Goal of the exercise |
Please copy exactly every line from the one that contains "11:30 (43, 510)" to the end of the data below, with both ends included and no other lines.
START Supplied records
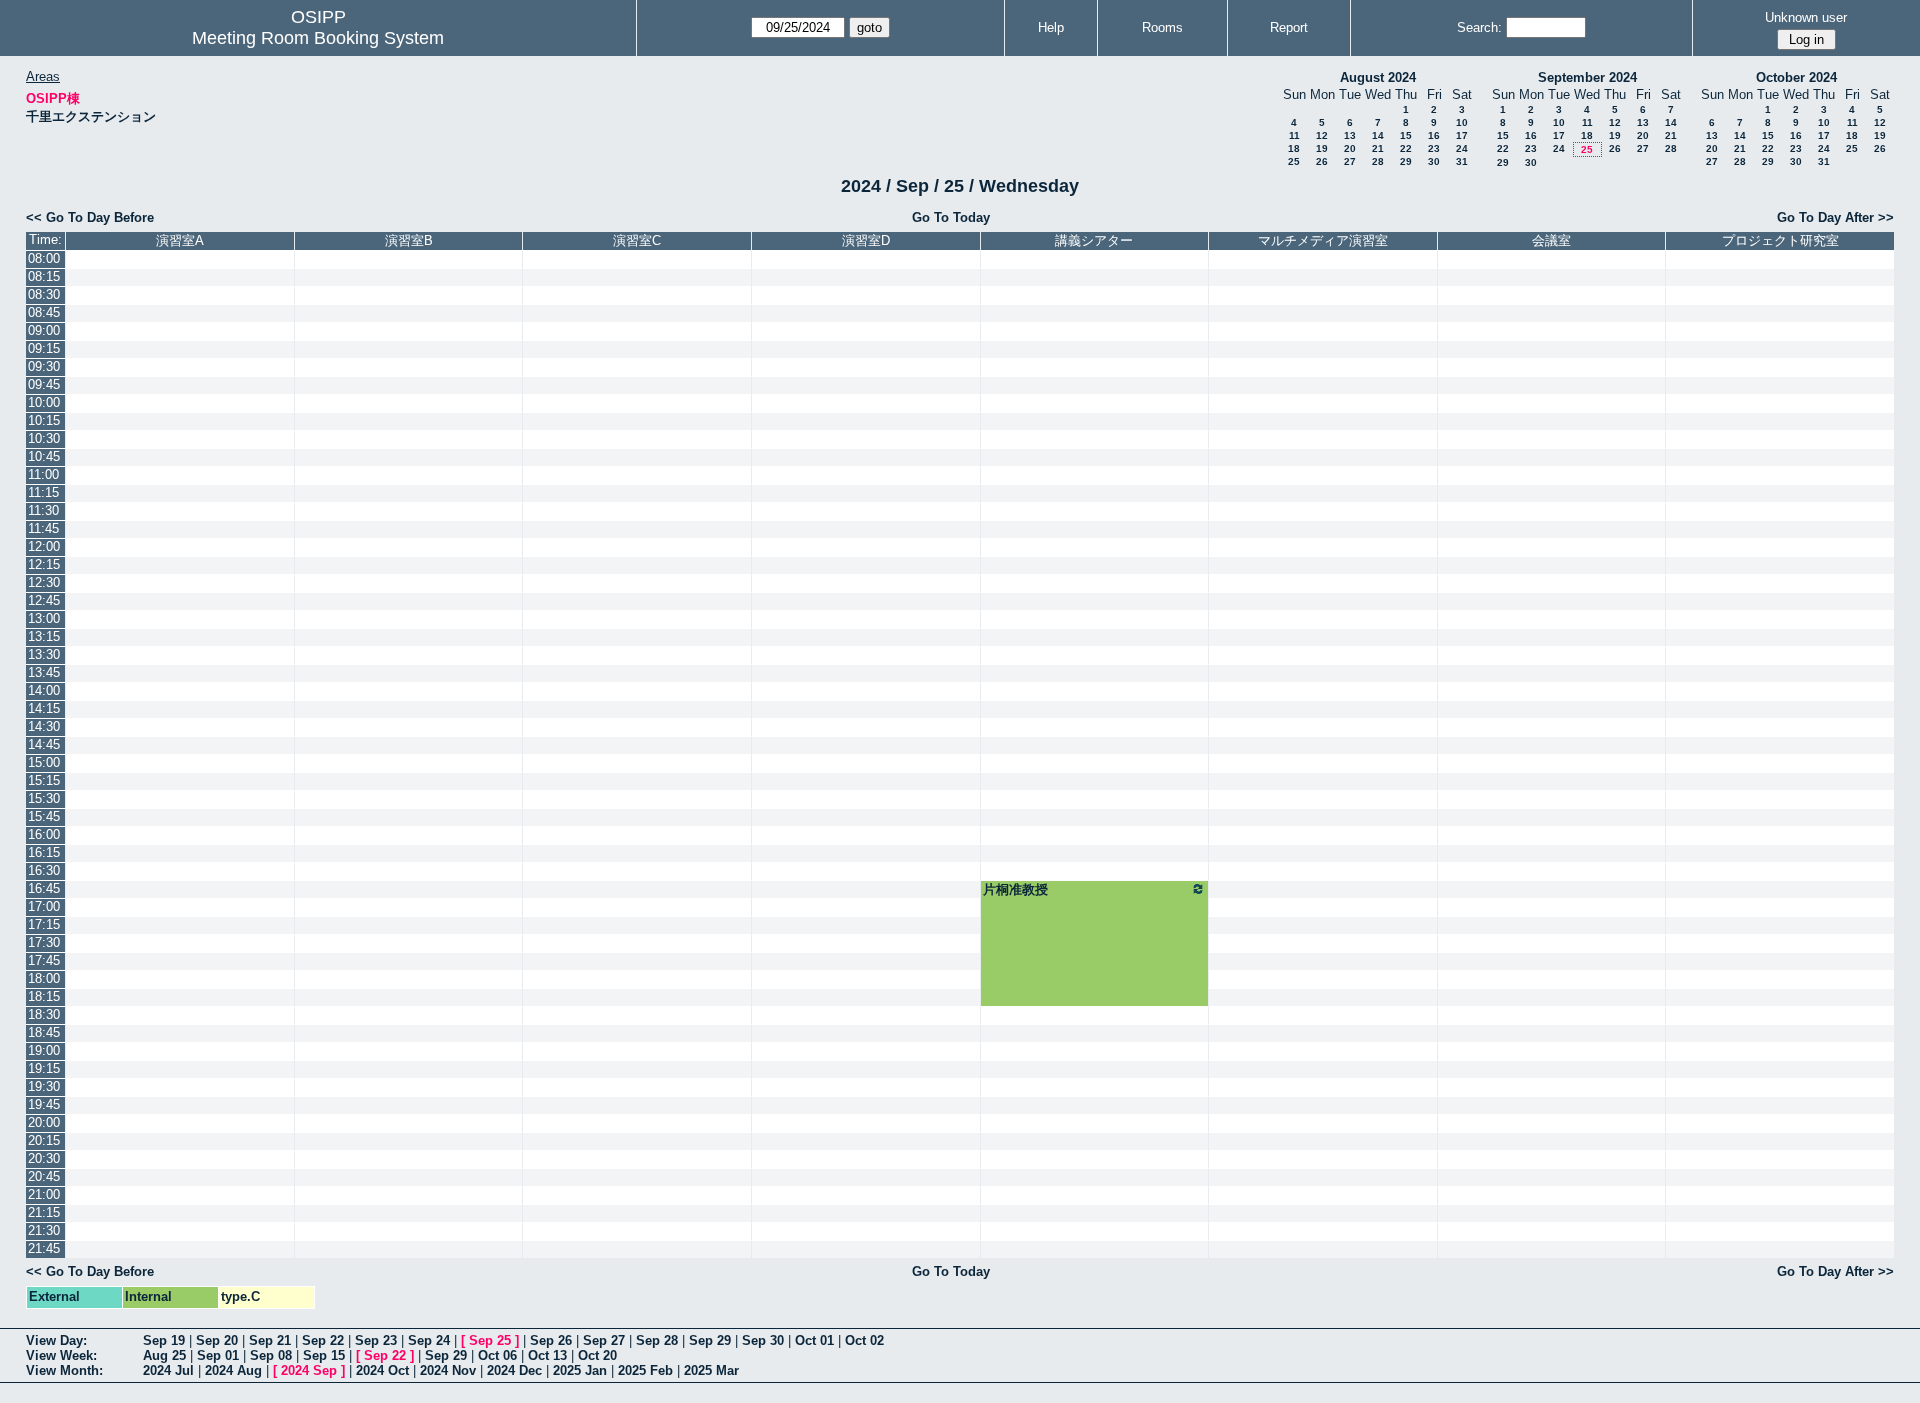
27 (1350, 161)
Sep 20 (217, 1340)
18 (1294, 148)
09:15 (44, 348)
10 (1462, 122)
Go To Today (951, 217)
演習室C (637, 240)
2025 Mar (711, 1370)
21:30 (44, 1230)
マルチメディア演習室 (1323, 240)
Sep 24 (429, 1340)
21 (1378, 148)
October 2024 (1796, 77)
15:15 (44, 780)
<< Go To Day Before (90, 217)
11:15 (43, 492)
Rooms (1162, 27)
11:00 (43, 474)
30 (1434, 161)
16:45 (44, 888)
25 (1294, 161)
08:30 (44, 294)
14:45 (44, 744)
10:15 (44, 420)
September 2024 (1587, 77)
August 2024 (1378, 77)
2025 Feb (645, 1370)
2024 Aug (233, 1370)
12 (1322, 135)
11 (1294, 135)
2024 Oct (382, 1370)
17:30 (44, 942)
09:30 (44, 366)
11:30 (43, 510)
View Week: (61, 1355)
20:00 (44, 1122)
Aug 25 (164, 1355)
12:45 (44, 600)
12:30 (44, 582)
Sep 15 (324, 1355)
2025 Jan (580, 1370)
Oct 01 (814, 1340)
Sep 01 (218, 1355)
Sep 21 (270, 1340)
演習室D (866, 240)
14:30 (44, 726)
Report (1289, 27)
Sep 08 (271, 1355)
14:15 (44, 708)
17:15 (44, 924)
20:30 (44, 1158)
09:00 (44, 330)
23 (1434, 148)
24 (1462, 148)
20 (1350, 148)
END Supplied records
Expected answer |
11:30 (43, 510)
View Week: (61, 1355)
20:00 (44, 1122)
Aug 25 (164, 1355)
12:45 (44, 600)
12:30 (44, 582)
Sep 15 (324, 1355)
2025 Jan (580, 1370)
Oct 01 (814, 1340)
Sep 01 (218, 1355)
Sep 21 (270, 1340)
演習室D (866, 240)
14:30 (44, 726)
Report (1289, 27)
Sep 08 (271, 1355)
14:15 (44, 708)
17:15 (44, 924)
20:30 (44, 1158)
09:00 (44, 330)
23 (1434, 148)
24 (1462, 148)
20 (1350, 148)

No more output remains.